Madison Avenue had Dior, Dolce & Gabbana, Giorgio Armani, Van Cleef & Arpels and Santoni debuting, according to JLL. In SoHo, Balenciaga, Antonio Marras, Zimmerman, Dries Van Noten and John Varvatos opened up shop. And on or near Fifth Avenue, Prada and Hublot bowed in along with Louis Vuitton.
A trio of Southern California cities — Beverly Hills, Los Angeles and Costa Mesa — combined had 19 luxury openings, according to JLL. Rolex, Casablanca, Boucheron and Givenchy came to the Los Angeles-Beverly Hills triangle, a term generally used for an area that covers Beverly Hills and the Los Angeles neighborhoods of Bel Air and Holmby Hills.

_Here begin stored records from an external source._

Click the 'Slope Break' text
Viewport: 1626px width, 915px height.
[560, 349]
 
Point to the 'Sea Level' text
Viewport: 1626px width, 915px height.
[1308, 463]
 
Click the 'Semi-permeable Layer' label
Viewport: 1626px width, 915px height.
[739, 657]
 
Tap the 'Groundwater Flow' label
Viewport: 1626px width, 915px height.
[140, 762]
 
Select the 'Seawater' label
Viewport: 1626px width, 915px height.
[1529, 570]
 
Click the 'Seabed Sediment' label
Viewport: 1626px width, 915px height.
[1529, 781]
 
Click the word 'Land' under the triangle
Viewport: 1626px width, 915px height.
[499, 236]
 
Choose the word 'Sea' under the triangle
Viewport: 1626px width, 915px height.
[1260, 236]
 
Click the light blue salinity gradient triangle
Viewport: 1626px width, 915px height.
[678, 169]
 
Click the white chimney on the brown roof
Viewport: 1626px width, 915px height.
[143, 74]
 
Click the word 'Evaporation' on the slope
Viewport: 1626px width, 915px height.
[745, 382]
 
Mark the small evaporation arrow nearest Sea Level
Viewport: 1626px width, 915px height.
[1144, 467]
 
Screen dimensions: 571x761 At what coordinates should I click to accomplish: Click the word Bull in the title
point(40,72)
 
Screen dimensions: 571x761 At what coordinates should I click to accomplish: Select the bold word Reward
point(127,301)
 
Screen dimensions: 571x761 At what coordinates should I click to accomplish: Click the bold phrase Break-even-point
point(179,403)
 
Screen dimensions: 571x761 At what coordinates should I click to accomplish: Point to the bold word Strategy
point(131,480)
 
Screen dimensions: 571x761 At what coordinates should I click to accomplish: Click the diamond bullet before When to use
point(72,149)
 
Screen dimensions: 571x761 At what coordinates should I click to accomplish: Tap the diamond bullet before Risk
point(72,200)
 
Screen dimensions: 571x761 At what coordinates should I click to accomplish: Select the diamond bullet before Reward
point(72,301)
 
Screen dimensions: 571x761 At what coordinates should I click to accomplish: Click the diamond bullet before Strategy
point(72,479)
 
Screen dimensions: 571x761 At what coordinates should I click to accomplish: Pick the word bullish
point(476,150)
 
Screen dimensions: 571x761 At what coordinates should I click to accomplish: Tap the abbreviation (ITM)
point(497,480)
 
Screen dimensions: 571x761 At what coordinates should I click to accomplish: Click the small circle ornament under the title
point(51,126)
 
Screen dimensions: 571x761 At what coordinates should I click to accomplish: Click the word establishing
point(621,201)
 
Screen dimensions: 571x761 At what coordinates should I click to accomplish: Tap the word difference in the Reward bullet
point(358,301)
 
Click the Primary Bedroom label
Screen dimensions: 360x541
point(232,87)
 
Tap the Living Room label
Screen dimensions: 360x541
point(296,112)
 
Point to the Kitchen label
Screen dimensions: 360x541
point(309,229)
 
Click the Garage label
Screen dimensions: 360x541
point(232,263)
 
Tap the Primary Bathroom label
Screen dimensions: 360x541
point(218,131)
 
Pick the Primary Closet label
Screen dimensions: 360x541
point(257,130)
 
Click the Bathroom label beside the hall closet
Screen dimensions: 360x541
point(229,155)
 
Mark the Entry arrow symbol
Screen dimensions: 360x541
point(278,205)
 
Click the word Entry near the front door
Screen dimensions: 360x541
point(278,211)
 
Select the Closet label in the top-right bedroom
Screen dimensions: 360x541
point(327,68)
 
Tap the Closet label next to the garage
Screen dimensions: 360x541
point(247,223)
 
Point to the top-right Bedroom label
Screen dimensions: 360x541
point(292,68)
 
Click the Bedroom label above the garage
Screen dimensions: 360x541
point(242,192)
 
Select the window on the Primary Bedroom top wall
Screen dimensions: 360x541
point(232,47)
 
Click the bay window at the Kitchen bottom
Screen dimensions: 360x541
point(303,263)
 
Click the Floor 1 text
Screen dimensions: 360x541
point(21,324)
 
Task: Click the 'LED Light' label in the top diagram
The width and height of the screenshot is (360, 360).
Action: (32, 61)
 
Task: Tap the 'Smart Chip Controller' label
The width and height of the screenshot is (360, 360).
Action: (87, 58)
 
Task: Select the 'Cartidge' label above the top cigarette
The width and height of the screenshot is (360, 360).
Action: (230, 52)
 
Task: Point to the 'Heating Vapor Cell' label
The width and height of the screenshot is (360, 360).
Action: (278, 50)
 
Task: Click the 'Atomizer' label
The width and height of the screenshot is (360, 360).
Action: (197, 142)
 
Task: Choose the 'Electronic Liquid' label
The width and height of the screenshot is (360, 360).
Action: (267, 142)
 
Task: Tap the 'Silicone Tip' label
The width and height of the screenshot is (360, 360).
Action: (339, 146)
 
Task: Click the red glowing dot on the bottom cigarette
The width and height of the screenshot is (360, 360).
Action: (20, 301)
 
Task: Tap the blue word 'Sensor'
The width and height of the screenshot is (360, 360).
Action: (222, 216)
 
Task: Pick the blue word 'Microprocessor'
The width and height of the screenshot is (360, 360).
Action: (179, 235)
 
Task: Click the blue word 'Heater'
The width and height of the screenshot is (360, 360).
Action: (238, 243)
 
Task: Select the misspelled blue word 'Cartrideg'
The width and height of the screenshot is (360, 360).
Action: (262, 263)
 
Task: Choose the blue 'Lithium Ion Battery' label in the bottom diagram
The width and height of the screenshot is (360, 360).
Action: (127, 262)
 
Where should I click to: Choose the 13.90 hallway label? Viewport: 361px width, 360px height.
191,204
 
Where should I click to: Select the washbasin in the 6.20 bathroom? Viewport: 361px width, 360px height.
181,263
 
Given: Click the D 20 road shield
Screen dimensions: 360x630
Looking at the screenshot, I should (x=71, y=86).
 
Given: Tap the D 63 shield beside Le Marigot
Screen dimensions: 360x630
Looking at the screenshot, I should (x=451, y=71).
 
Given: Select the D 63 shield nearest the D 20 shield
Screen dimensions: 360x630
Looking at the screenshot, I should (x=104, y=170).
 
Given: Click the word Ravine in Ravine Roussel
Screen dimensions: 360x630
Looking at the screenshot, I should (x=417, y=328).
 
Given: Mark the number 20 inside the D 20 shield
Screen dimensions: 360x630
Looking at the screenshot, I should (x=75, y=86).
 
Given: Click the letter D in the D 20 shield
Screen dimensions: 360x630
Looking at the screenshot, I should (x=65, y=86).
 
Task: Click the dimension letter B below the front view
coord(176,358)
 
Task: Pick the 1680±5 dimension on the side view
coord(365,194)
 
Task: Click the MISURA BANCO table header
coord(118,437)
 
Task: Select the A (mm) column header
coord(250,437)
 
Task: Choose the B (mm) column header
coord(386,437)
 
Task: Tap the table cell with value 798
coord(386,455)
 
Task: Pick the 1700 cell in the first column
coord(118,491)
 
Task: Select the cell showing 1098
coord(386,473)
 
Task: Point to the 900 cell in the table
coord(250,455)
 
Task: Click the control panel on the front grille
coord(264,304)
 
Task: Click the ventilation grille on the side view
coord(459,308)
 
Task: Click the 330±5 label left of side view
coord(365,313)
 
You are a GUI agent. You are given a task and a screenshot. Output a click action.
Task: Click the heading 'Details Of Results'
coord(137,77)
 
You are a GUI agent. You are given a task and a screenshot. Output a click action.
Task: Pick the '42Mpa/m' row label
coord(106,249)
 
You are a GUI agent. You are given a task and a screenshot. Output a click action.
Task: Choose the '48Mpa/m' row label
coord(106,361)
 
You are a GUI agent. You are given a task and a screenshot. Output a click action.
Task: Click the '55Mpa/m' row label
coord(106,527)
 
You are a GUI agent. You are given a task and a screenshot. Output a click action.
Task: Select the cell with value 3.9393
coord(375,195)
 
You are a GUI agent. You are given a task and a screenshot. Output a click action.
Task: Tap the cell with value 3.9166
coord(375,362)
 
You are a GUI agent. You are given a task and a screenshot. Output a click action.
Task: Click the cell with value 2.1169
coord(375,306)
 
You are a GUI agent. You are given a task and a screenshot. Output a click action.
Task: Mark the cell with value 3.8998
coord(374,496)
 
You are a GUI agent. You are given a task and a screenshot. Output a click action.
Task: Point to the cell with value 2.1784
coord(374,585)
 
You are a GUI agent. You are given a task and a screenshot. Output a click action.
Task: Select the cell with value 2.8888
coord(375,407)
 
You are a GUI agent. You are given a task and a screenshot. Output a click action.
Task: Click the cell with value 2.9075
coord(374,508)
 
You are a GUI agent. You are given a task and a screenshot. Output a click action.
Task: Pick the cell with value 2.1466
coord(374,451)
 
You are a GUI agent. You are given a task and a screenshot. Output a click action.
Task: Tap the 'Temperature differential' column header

There were also nine luxury store debuts at South Coast Plaza mall in Costa Mesa, JLL said.
The study found that upscale retailers favor street-level locations instead of malls, with 59% of openings from July last year to July this year at stand-alone storefronts.
Younger shoppers, Gen Z and millennials, are “reshaping the luxury landscape” and driving revenue growth for brands like Tapestry’s Coach and Prada Group’s Miu Miu, according to JLL. Coach has had effective marketing, while Miu Miu has been “leveraging viral marketing and pop culture to appeal to younger consumers,” JLL said.